Fast forward 7 months and here I am ready to do what ever I can to understand D and to help my DD live the best life possible. We are not letting th dx interfere with her life! She is a terrific big sister to Riley (now 4 months old), active and happy.

[zoomom456]

Since I have been posting and lurking, I thought I should share our story.

My son was tested at birth for the genetics to predispose him for Type 1 diabetes. Since his genetic tests showed he had the genes, he qualified for a study called TEDDY. Every 3 months we went in for appointments and testing. At 3 months - no antibodies, at 6 months - no antibodies, at 9 months - 2 antibodies, at 12 months -3 antibodies and his A1C, while normal, was rising. Then shortly about a month after his first birthday, he began to have trouble sleeping at night. We had just returned from vacation and William was also teething so we didn't think much of it. We gave him Tylenol and he seemed better. After a week of taking an hour to fall asleep at night, I remembered the nurse from the TEDDY study. Michelle, the nurse, said if anything seemed off test William with the glucometer they had given us. So, on Sunday July 6, 2009 I tested my son and his BG came back 250. Thinking this had to be wrong, I washed his hands, made sure to dry well, and tested again. His BG came back 231. We were provided ketodiastix by TEDDY and I tested his urine. No glucose/ no ketones. So I called the on call endo at the center for the TEDDY study. She asked every question related to Type 1 symptoms and DKA, none of which William had. She instructed us to call the Barbara Davis Center as soon as possible in the morning. Not only did I call BDC, I also called the TEDDY study nurse. The nurse got us in with an endo that day. We ended up testing his numbers for a week because he would only go high before bedtime. His A1C was still in normal range. After 1 week he was diagnosed with Type 1 because he started having high fasting numbers and high bedtime numbers. We were very lucky. He was diagnosed before any symptoms appeared.

[Lisa P.]

At about a year we began weaning Selah from nursing. Not long after, she began to demand to nurse more often and more insistently. Over the course of about five months this progressed until she was feeding every hour -- including every hour at night. Obviously, in hindsight, this was because she was very hungry and very thirsty. I think reversing course from weaning kept her hydrated while if we'd gone to straight baby food, which is very high in carbohydrates, we'd have seen trouble sooner. She was right about needing to nurse.
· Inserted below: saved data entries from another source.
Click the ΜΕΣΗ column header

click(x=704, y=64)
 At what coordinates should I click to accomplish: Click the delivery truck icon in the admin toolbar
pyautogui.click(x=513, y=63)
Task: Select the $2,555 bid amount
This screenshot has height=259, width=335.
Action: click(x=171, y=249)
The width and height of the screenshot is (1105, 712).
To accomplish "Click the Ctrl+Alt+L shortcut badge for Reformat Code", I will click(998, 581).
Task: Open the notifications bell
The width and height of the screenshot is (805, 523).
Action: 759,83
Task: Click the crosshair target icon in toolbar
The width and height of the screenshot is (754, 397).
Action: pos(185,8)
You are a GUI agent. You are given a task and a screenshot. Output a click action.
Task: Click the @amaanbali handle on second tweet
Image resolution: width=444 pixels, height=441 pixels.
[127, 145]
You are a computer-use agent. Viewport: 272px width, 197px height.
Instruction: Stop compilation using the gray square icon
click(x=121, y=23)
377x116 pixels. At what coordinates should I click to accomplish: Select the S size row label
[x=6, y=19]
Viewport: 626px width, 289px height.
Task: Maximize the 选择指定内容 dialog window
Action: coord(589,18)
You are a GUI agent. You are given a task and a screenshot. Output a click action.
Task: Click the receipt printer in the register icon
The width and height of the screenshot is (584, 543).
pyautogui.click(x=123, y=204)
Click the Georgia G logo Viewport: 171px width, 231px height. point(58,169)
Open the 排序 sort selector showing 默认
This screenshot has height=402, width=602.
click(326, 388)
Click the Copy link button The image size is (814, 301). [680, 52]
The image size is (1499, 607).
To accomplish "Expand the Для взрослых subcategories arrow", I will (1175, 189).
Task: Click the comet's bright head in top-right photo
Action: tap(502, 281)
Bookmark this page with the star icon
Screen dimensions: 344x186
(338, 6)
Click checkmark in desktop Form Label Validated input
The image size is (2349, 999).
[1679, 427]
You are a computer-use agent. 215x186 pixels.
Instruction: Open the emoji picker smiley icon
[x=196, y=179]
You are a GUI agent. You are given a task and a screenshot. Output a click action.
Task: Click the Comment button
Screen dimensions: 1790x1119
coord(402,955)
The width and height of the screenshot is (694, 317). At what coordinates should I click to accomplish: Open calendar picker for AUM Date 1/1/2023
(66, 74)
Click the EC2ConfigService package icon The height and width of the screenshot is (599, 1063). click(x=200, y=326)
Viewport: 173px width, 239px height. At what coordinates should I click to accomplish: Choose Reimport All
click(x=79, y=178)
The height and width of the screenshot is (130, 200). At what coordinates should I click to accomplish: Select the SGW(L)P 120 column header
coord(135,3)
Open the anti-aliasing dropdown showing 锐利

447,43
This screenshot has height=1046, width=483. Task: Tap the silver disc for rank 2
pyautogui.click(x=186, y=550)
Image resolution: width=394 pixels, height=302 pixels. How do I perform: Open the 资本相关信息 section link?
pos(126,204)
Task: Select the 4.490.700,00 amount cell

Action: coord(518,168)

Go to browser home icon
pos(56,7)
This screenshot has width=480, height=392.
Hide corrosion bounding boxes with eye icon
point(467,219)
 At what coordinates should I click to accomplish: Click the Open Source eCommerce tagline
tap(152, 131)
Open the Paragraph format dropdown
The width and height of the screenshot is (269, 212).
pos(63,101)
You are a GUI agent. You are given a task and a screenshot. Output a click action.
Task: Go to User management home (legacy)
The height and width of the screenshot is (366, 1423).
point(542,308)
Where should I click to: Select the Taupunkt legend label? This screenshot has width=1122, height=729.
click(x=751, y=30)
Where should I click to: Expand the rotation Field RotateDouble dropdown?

During this time, I kept bringing her in to the pediatrician because she was sleeping so poorly, very cranky and miserable behavior all the time. I was exhausted. They let me keep bringing her in, never sent me home, but no one ever thought it was anything serious. They looked for an ear infection, put her on antibiotics in case she had a sinus infection. After diagnosis, our pediatrician looked at the records and smiled sadly and apologized for suggesting it might be teething. We got the idea from many that the problem was one of parenting, that we were coddling her, we got advise on how to let her cry it out at night so she wouldn't wake us up. I thank God we never did that. They finally tested her for a UTI and found sugar in the urine, she was 300 something by the meter, in the hospital she was 400.

I'm grateful that our pediatrician's office kept taking new looks until they figured it out, and that Selah was not in DKA at diagnosis.

I have a strong memory of that time of standing in the hallway crying, saying that I know there's something wrong with my baby and no one will believe me.